On Managing Risks
Not identifying and managing risks in a project leads to problems and possible project failure. It is a critical part of iterative development process but also applies to projects in general. An iterative process helps you discover and evaluate risks so that high risk, high priority issues are dealt with during the early stages. Not dealing with them at an early stage, or revisited in an iterative manner leads to a multitude of problems.
There a few things you need dig out for risks:
- User Requirements
- Development time
- Resources (personnel and infrastructure)
User requirements
Are really important. One of the lessons learnt when I was a grasshopper (maybe still am), is that this needs to be dealt with continuously and you need to lead it. If there are any ambiguities, it needs to be cleared up. This needs to be done continuously at least on a weekly basis. Constant feedback is important, with priority on the major concerns.
Development and implementation time
For IT projects, I consider this a major risk, as it is the most expensive one and increase the risk for personnel resources. For IT the highest costs are skilled developer and engineer time.
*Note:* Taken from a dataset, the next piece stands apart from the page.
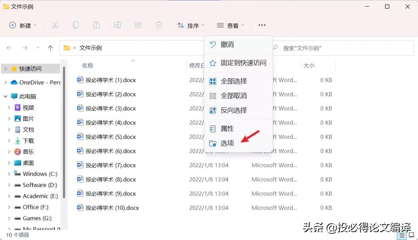Viewport: 418px width, 240px height.
Task: Open the See more ellipsis on the toolbar
Action: [262, 25]
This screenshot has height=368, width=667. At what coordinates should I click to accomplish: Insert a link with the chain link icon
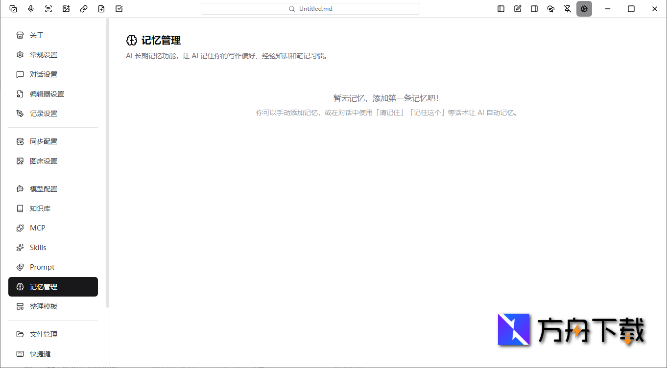(x=84, y=8)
Anything the requires significant development time, is high risk. From experience development isn't a case of, let's put developer x for 5 days, and he will create 5 features. In 5 days, the first iteration, those 5 features are going result in the need for testing, result in new issues and an investment in particular code. User requirements become damn important here, as you need to make sure you're doing things so that the users can test early and provide feedback. Funcationality over gloss, is important at this stage.
Beyond that developers and engineers need to look at the technical risks and match it to user requirements. You'll need to test very early on, frameworks and components that you will be using. For example, if you're storing in an RDBMS.. does it have the features that allow you to deliver on the user requirements? These will need to be early testing focuses. As a real world example, one of Inigo's projects, the requirements was integration with different web applications or systems for user authentification which were undefined. "Undefined" means it's a high risk. So it was a testing focus way back and different authentification plugins was already evaluated and a difficult requirement was researched and communicated to the client. So when there was a suggestion to implement, we can be confident in delivering a quality solution, ahead of time. It's beyond the scope, but not beyond resources, which translates into a very happy client.
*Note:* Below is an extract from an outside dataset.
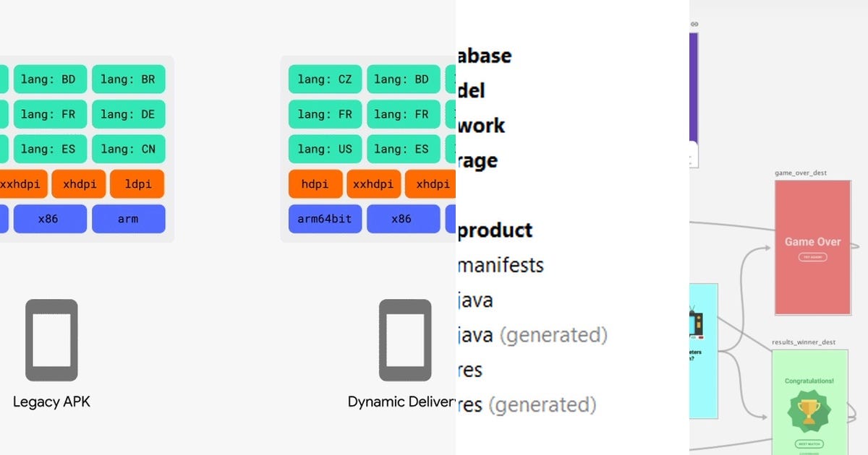Select the lang: CZ language chip
The image size is (868, 455).
coord(325,79)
If it wasn't a testing focus, it would seem like it came out of the blue, and then developers would be pushed to implement something that their existing code base doesn't support near tight deadlines. Result? Possible delays, unanticipated problems, overtime, cutting back on something the client thought was an important requirement... well you know the drill, it's a common situation.
It can be avoided with proper processes that evaluate risks and sets the right priorities.
Resources
The previous risks also tie in to a major, major one.. human resources. None of the above matters then when you have nobody around or they are not productive. The risks are even higher if you count productiveness and quality of a good team, in addition to the acquired knowledge that may be lost. Look after your skilled staff, and have teams that overlap in skills.
Hardware, by comparison is an easy risk to manage. You just need to communicate to the client, the costs and risks clearly for this. Most clients just put in 99.9% uptime, but if you communicate with them the risks and downtime they are willing to tolerate, they may be thankful that the costs can be much lower by reducing it to say 95% uptime, and explain clearly that it will be up almost all the time, but if their is a hardware failure which is rare (once a year?), it may take up to 5 days before it is up again. People are happier when they understand the choices they have to make.